For the CIO & Investment Team

We sit in the same seat.

I've run the investment process — sourcing, underwriting, IC, asset management, dispositions. I know what the output needs to look like because I've been the one presenting it. This page is the honest version of what AI can and cannot do for the investment function.


The Pattern I Keep Seeing

Analysts are getting real wins with AI. But the gains stay isolated.

Every investment team I talk to has the same story. Someone on the team figured out how to build models faster, pull comps in minutes, automate a few alerts. Those are real wins. But they stay scattered because nobody has connected them into the investment process itself.

The gap between sporadic AI usage and systematic AI infrastructure is where most of the uncaptured value is sitting right now. Closing that gap is what I do — as a practitioner who's built these systems on live transactions, not as a vendor selling software.

Across the Investment Lifecycle

What changes when the infrastructure is in place.

Deal Sourcing

Agents monitoring listing platforms, broker networks, and public records around the clock. Properties screened against your specific criteria — return thresholds, geography, asset class, deal size — before anyone on your team sees them. The pipeline fills itself. Your team evaluates instead of hunts.

Underwriting & Screening

An offering memorandum, financials, and public data go in. A first-pass underwriting model, comparable transactions, cash flow projections, and a preliminary IC memo come out — in hours, not days. Your analysts spend their time stress-testing assumptions and structuring the deal, not assembling the file.

Due Diligence

Diligence checklists tracked automatically. Environmental, title, survey, zoning, and lease abstraction batch-processed and cross-referenced. Lender packages assembled to each lender's specific format. Nothing falls through the cracks at closing because the system watches everything in parallel.

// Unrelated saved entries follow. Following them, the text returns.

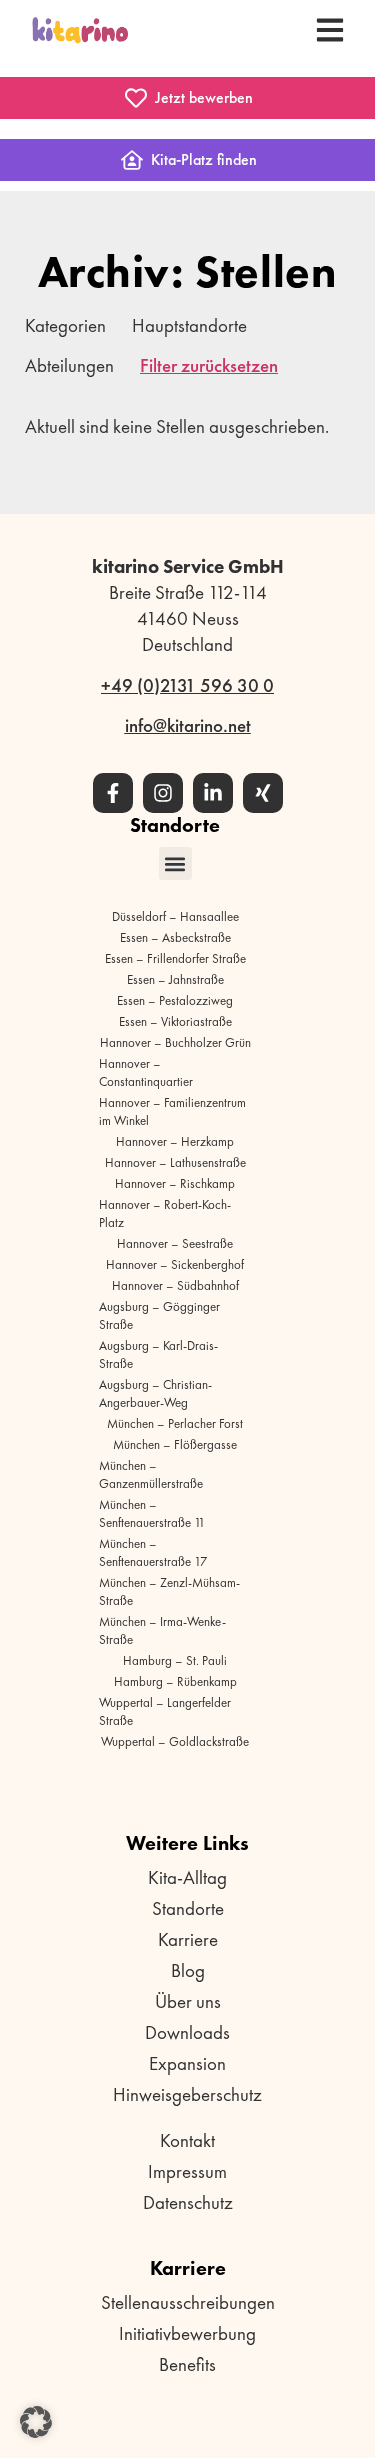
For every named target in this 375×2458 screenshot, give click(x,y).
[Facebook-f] (113, 793)
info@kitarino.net (188, 725)
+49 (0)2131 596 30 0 (187, 685)
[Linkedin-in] (213, 793)
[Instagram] (163, 793)
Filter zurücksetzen (209, 365)
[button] (175, 863)
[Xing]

Asset Management & Hold Period

Monthly property performance compiled and formatted automatically. Variance explanations drafted, anomalies flagged. Business plan tracking, lease renewal analysis, and CapEx approval workflows running continuously. Your asset managers focus on leasing strategy and value creation, not spreadsheet assembly.

Investor Relations & Capital Formation

Quarterly reporting that used to consume your team for two weeks gets drafted in hours. Capital account statements, fund performance narratives, distribution waterfalls — all calculated and formatted to your standards. LP communications and DDQ responses generated from your approved language and data.

Finance & Compliance

Lender covenant tracking, cash management reconciliation, K-1 preparation across dozens of entities — monitored and assembled continuously. Tax prep checklists and depreciation schedules stay current. Your finance team focuses on treasury strategy and lender relationships.

The Approach

Built by someone who's sat in IC and knows what the output needs to look like.

I come in with twenty years of doing the same work your team does every day: acquisitions, underwriting, asset management, capital markets, investor relations. That experience is what makes the technology work, because I understand which parts of the process are ready for automation and which parts need a human being.

We start by sitting down with your team and mapping how work actually flows through your firm. The real version, not the org chart version. Where does senior time get consumed? Where are the bottlenecks slowing your ability to move on a deal? Where is institutional knowledge locked in someone's head or buried in email threads?

From there, we pick two or three workflows where the impact will be obvious and the team will feel it immediately. We get those running, the team sees the difference, and that builds the credibility to go deeper.

Then we build the real infrastructure: autonomous agents trained on your specific criteria and running continuously. Every deal memo, every IC discussion, every market call feeds back into the system. Over time, it starts to reflect your firm's philosophy and risk appetite. That's the moat.

What Won't Change

The technology gets you eighty percent of the way.

The last twenty percent — the judgment calls, the structural instincts, the pattern recognition that comes from two decades of principal-side investing — that's still a human job. The relationships that get you into a deal. The gut sense that something is off in the numbers. The ability to read a room in an IC discussion.

AI doesn't replace any of that. It gives you back the time and bandwidth to do more of it. That distinction matters, and it's the line I help clients draw correctly.

Who This Is For

Firms with real institutional knowledge that are ready for the next stage.

Owner-operators and PE real estate firms that have strong teams and know this matters, but don't have a dedicated technology function and haven't had the bandwidth to evaluate tools, test vendors, and build systems while also running a portfolio.

Firms where the CEO or CIO recognizes the urgency but needs someone who speaks both languages — the language of deals and the language of systems — to actually build the thing.

The firms that build this layer now will attract better deals, better talent, and better capital. LPs evaluate operational sophistication alongside returns. The infrastructure itself becomes a competitive advantage in capital formation.